For her 16th birthday there was a family picnic at a park with lush green hills and a cooling river rolling past, its breezes caressing like a southern drawl. Surrounded by my ex-husband’s family, no one mentioned the impending delivery of a baby.
I wanted to be alone with her. She was 38 weeks pregnant and standing on the precipice of becoming a mother. “Let’s go down by the river, where it’s cooler,” I suggested.
Grabbing a patchwork blanket, we headed downhill toward the water’s edge, avoiding mounds of bee-embellished clover. We settled under the shade of a large southern tree. We sat down, and laughed out loud when we folded and tucked our legs simultaneously underneath our hips. We searched through patches of clover looking for our one lucky charm. She shifted her body in search of postures that would bring comfort from her heavy burden. Focusing on her search with her head down, and not looking at me she admitted, “I’m scared, mom, but I don’t want to use anesthesia. They say it’s not good for the baby.”

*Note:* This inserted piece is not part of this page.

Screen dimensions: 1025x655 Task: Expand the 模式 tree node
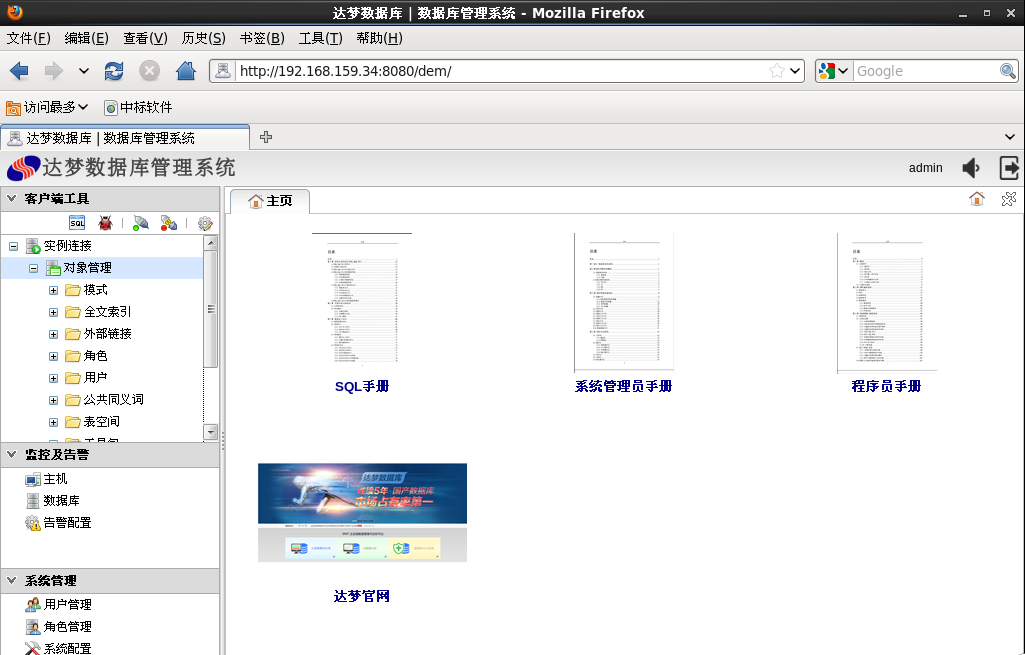tap(53, 290)
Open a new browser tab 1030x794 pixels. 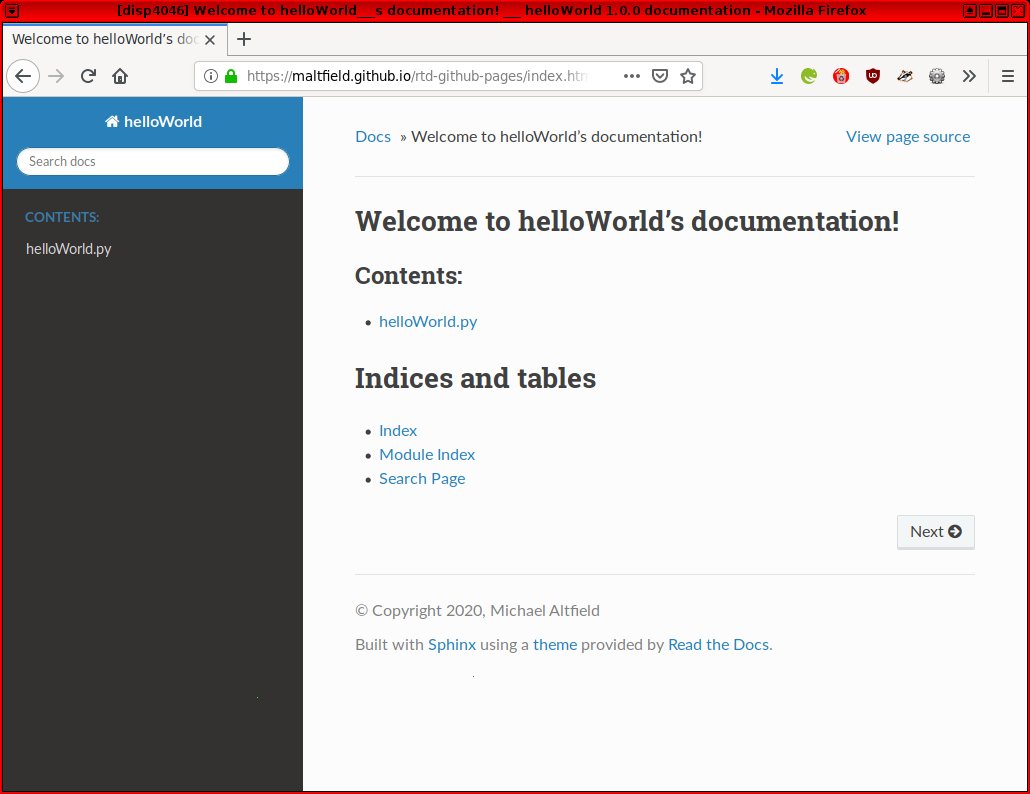[244, 39]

“Well honey, I’ll tell you what my grandma told me when I was 15 and pregnant – It hurts like hell but if it were that bad, there wouldn’t be so many people round here, now would there?” My daughter let go of a breath and released a cautious laugh.

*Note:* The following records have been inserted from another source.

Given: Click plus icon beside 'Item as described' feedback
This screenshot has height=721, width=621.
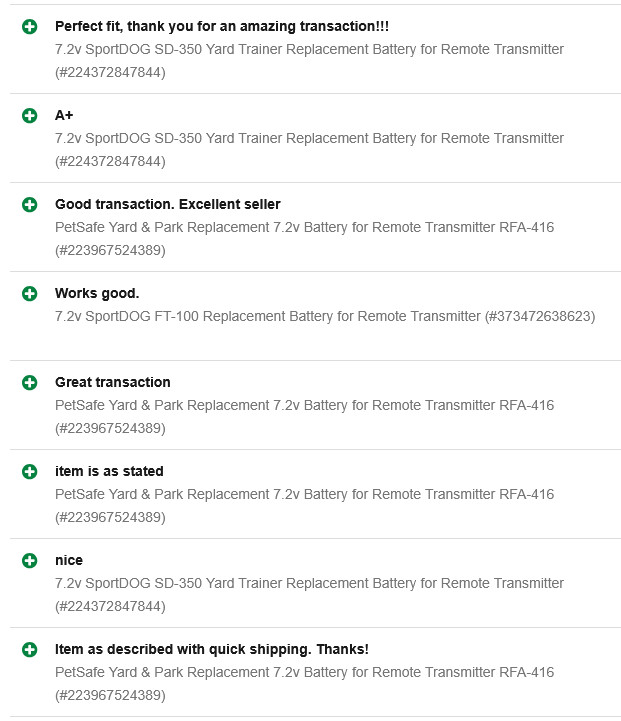Looking at the screenshot, I should click(30, 649).
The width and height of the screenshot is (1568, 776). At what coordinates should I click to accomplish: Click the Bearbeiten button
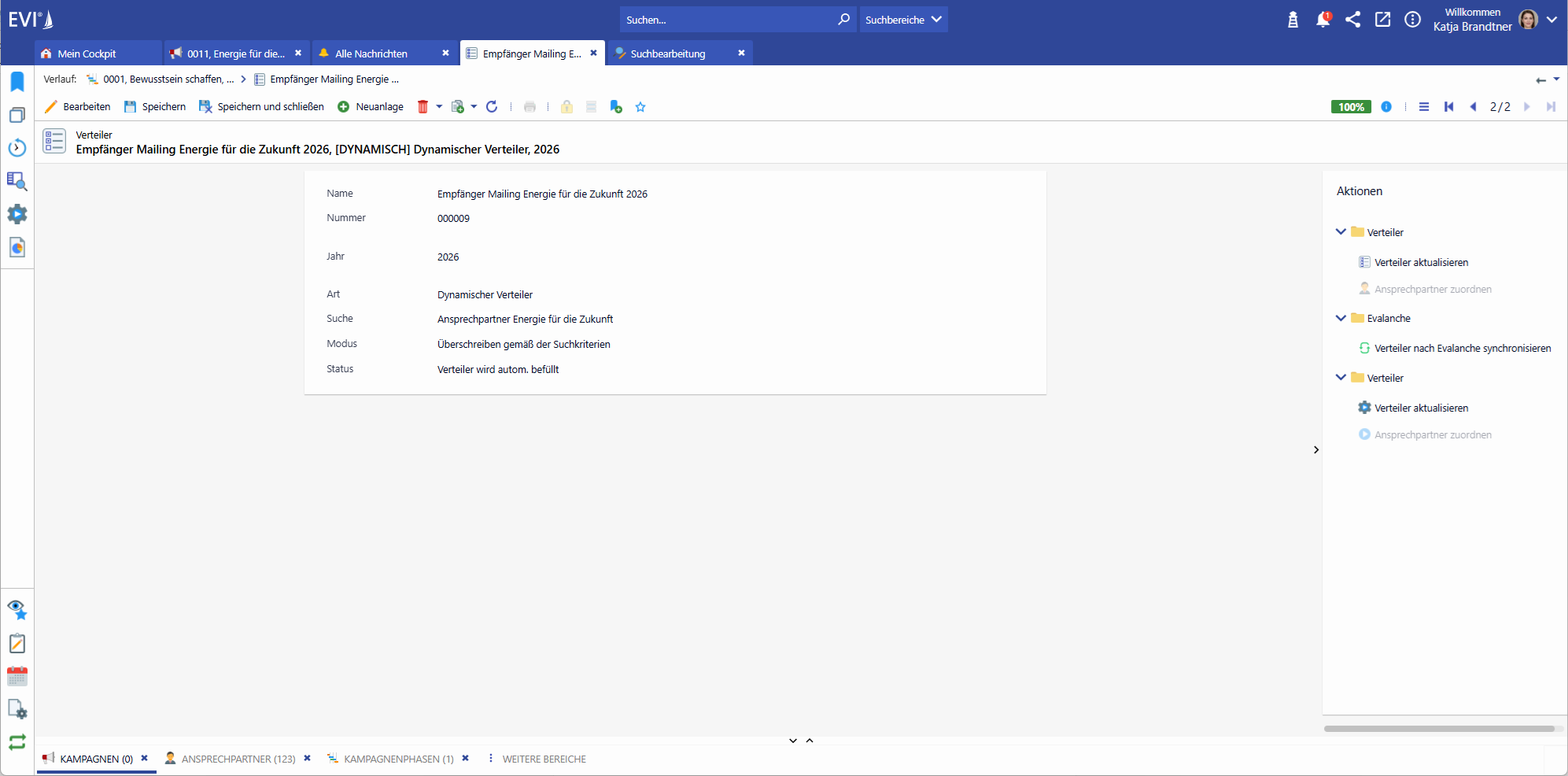click(x=78, y=107)
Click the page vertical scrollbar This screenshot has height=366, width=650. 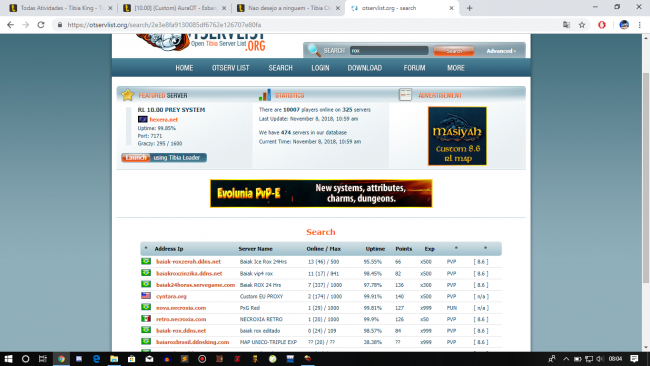click(645, 178)
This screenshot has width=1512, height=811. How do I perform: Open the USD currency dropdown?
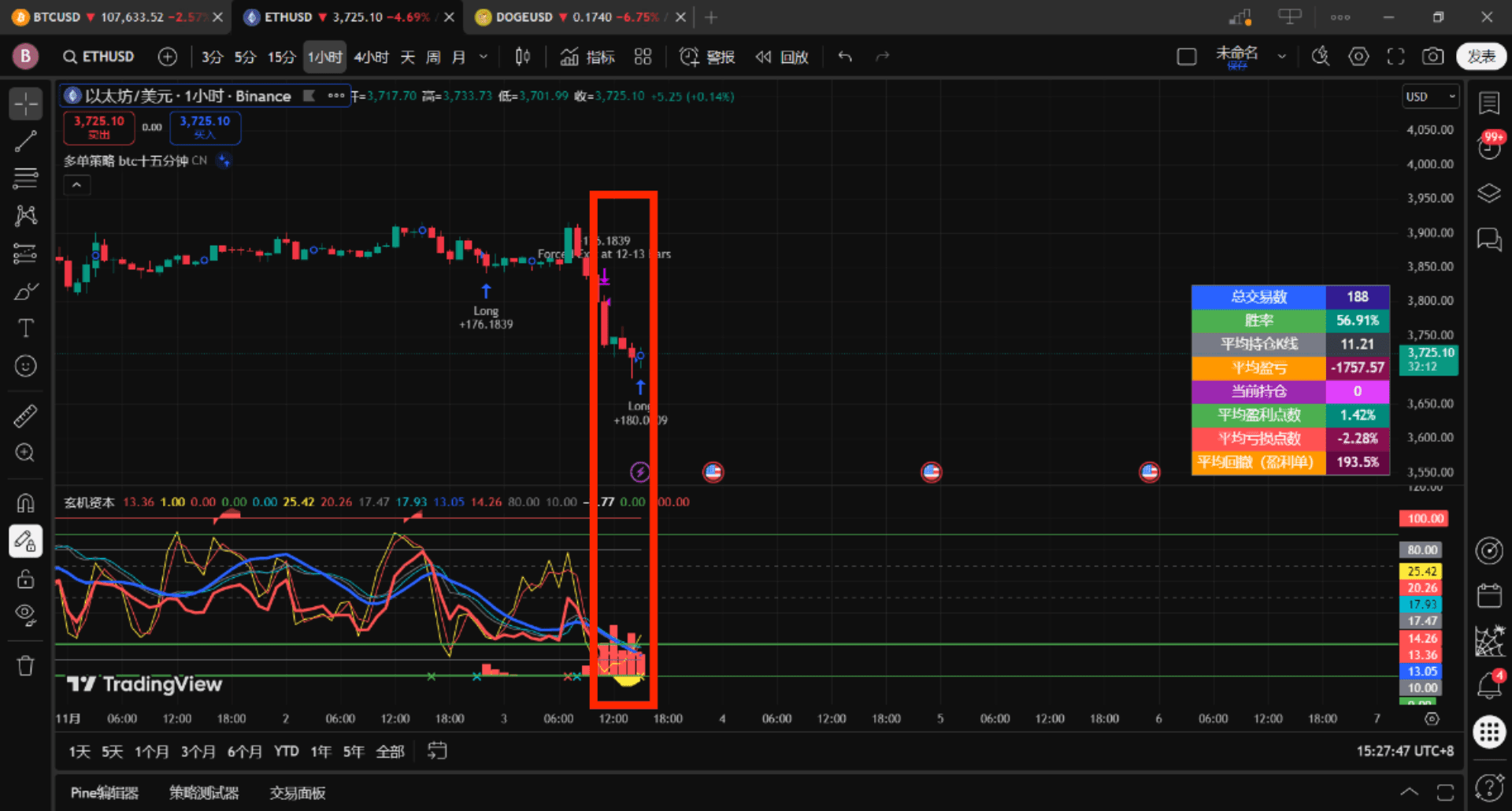(x=1429, y=97)
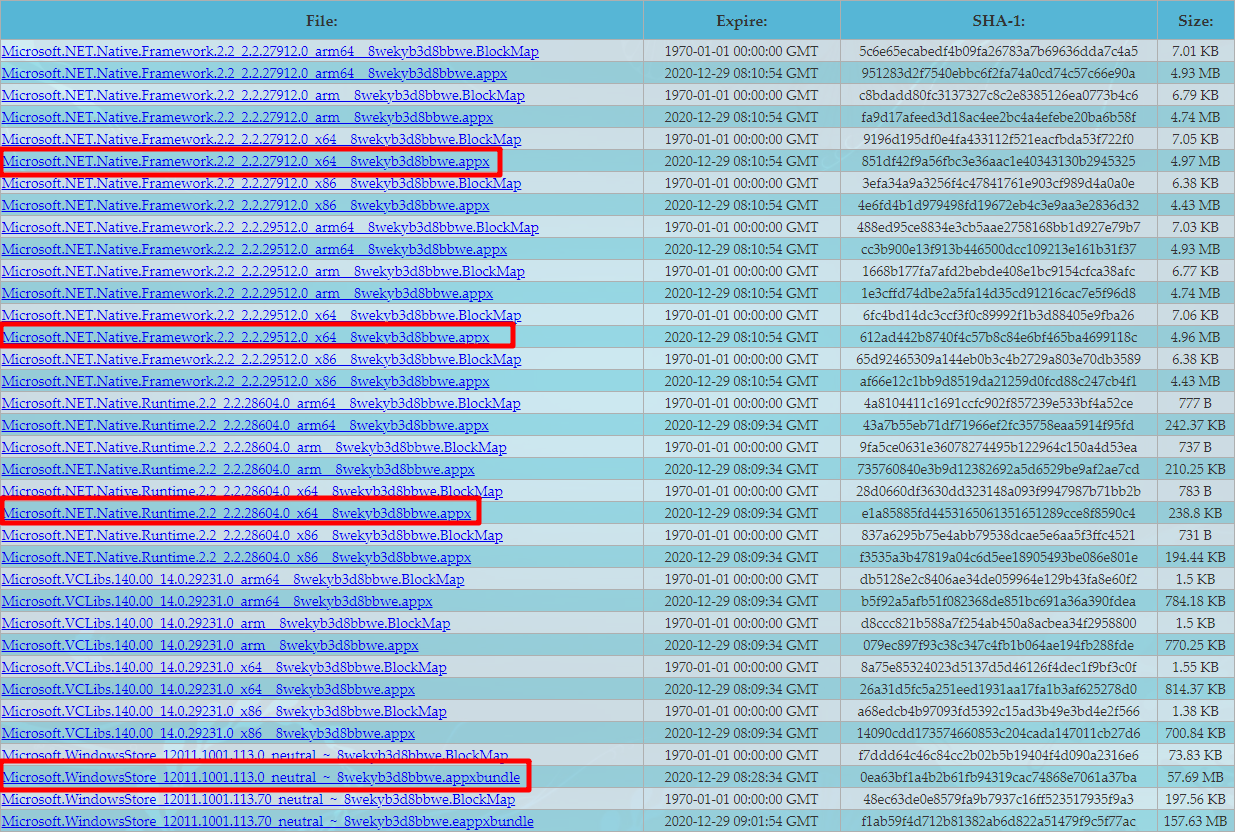Click Runtime 2.2.28604.0 arm64 appx link
The image size is (1235, 832).
point(245,425)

“Do you think it’s a boy or a girl?” I asked.
“It’s definitely a boy,” she beamed. “Everyone says so...I’m carrying high you know.” Picking one clover over another, we explored the depths of a woman’s journey through pregnancy and birth. It was a conversation between two women, an ancient conversation. I would always remember this time with her.

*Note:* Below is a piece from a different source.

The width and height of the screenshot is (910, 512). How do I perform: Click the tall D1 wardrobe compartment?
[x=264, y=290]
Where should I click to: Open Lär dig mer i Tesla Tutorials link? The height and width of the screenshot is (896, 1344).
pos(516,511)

“Look what I found, a four leaf clover!” I exclaimed. We both giggled. A good omen, we thought.
The Smiths flew in from California to attend the baby’s birth. They were a stable, mature, 30-something Christian couple who had tried to have children for many years. One of the reasons she had chosen them was because Mr. Smith had taken the time to sign the introduction letter himself. She thought that said a lot about him wanting to be a dad. I was touched by her affirmation of the role her dad had played in her life, and by how seriously she was considering these would-be parents.
They arrived at a time that pulsated with excitement and trepidation. Lisa was at the hospital in the early stages of labor. The Smiths were excited but cautious. They asked if I would meet them for a walk before heading to the hospital's Labor & Delivery Floor. We met on the hospital grounds, walking slowly under the shade of a tree-lined sidewalk. We spoke cautiously. I sketched out why she had come to live with her dad and the dramas that my daughter and I had survived.
“Do you think she’s taken drugs or drank alcohol?” Mr. Smith blurted out.
“I am confident she has not,” I shot back. “She has shown nothing but care and concern for this baby since the beginning.”
After that conversation, I returned to my daughter’s side, helping her ride the rhythm of labor with breath, focus and determination. She held my arm, gripping it with the unleashed power of a woman wanting to push a baby out. We did this for hours, and her stepmother, a nurse, participated to relieve me. I had no previous experience coaching a woman through birth, but this came easy. It was almost involuntary. It was primordial.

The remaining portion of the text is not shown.